Sunday, April 4, 2004
When "The Philadelphia Story" opened on Broadway in 1939, Americans were still "jumping out of windows and selling pencils on street corners and begging for nickels," says Lawrence director Ron Willis.
Yet in the wake of the Great Depression, common folk craved a glimpse into the daily lives of society's upper crust. So the Philip Barry play about the extravagant lifestyle of Philadelphia socialite Tracy Lord went over like gangbusters.
The dashing Katharine Hepburn's portrayal of the exceedingly accomplished Ms. Lord forever popularized both the stage show and the 1940 film with co-stars Cary Grant and James Stewart.
Be that as it may, Willis, director of Lawrence Community Theatre's upcoming version of the classic, says impressive performances by the local cast will distinguish the Lawrence production.

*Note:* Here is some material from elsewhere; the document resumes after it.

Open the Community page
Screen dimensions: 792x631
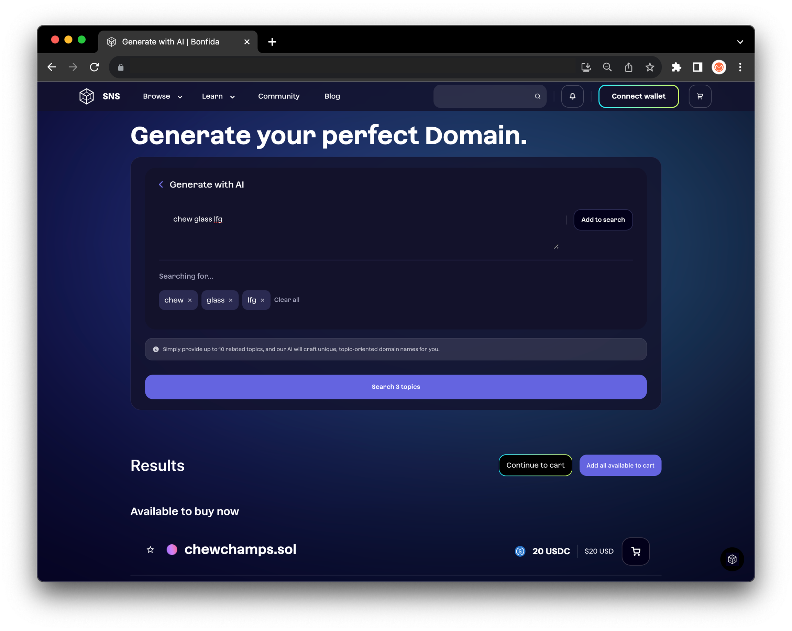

"Katharine Hepburn so put a stamp on this play that it's going to be quite difficult for people who are wedded to that film ... to overcome that bias, but I think we stand a good chance of doing that because we have strong performers and they're giving strong performances," says Willis, former professor of theater and film at Kansas University.
The play, which opens Friday at the theater, 1501 N.H., follows Tracy Lord (Erin Burns) as she prepares for her second wedding. Unlike her first husband -- the rich but dissolute C.K. Dexter Haven (Mark Mackie) -- her current suitor, George Kittredge (Rodney Speirer), is a self-made man, not born into the privilege of high society.
When a scandal magazine shows up to cover the wedding, Lord falls for a cynical reporter with no pretensions. She must decide which man would make the best husband for her, but who will it be? Her new fiance? The reporter who broke through her "virgin goddess" facade and helped her find her softer side? Neither?
"The arc of development for Tracy is that she is a woman who learns how to be vulnerable and finds her humanity, even though she is such a perfect being that she is virtually unapproachable," Willis says.
He notes that the role is a formidable one.
"She has, for example, 534 speeches in the play," he says. "The next closest person has only 248, so she very much dominates the whole thing."
Emma Cook plays Tracy's younger sister, Dinah, and Peggy Sampson portrays Margaret, their mother. Nolan Washatka plays brother Sandy, while Dean Bevan plays Uncle Willie and Charles Whitman plays the father, Seth.
Reporters covering the wedding are Matt Dwyer as Mike Connor and Sarah Young as Liz Imbrie.
Other members of the ensemble include Charles Neuringer, Jeff Blair, Laura Rose, Ryan Nall, Mario Bonilla and Wiebke Huebner.
The show marks Willis' directorial debut with Lawrence Community Theatre. His son, Craig Willis, who owns Interior Trim Specialties, designed the set for the play.
He succeeded in making the surroundings appropriately glitzy for Ms. Lord and her band of high-society friends, Ron Willis says, especially with the hand-painted faux marble floor.
"You'll want to go up and tap it with your fingernail," Willis says.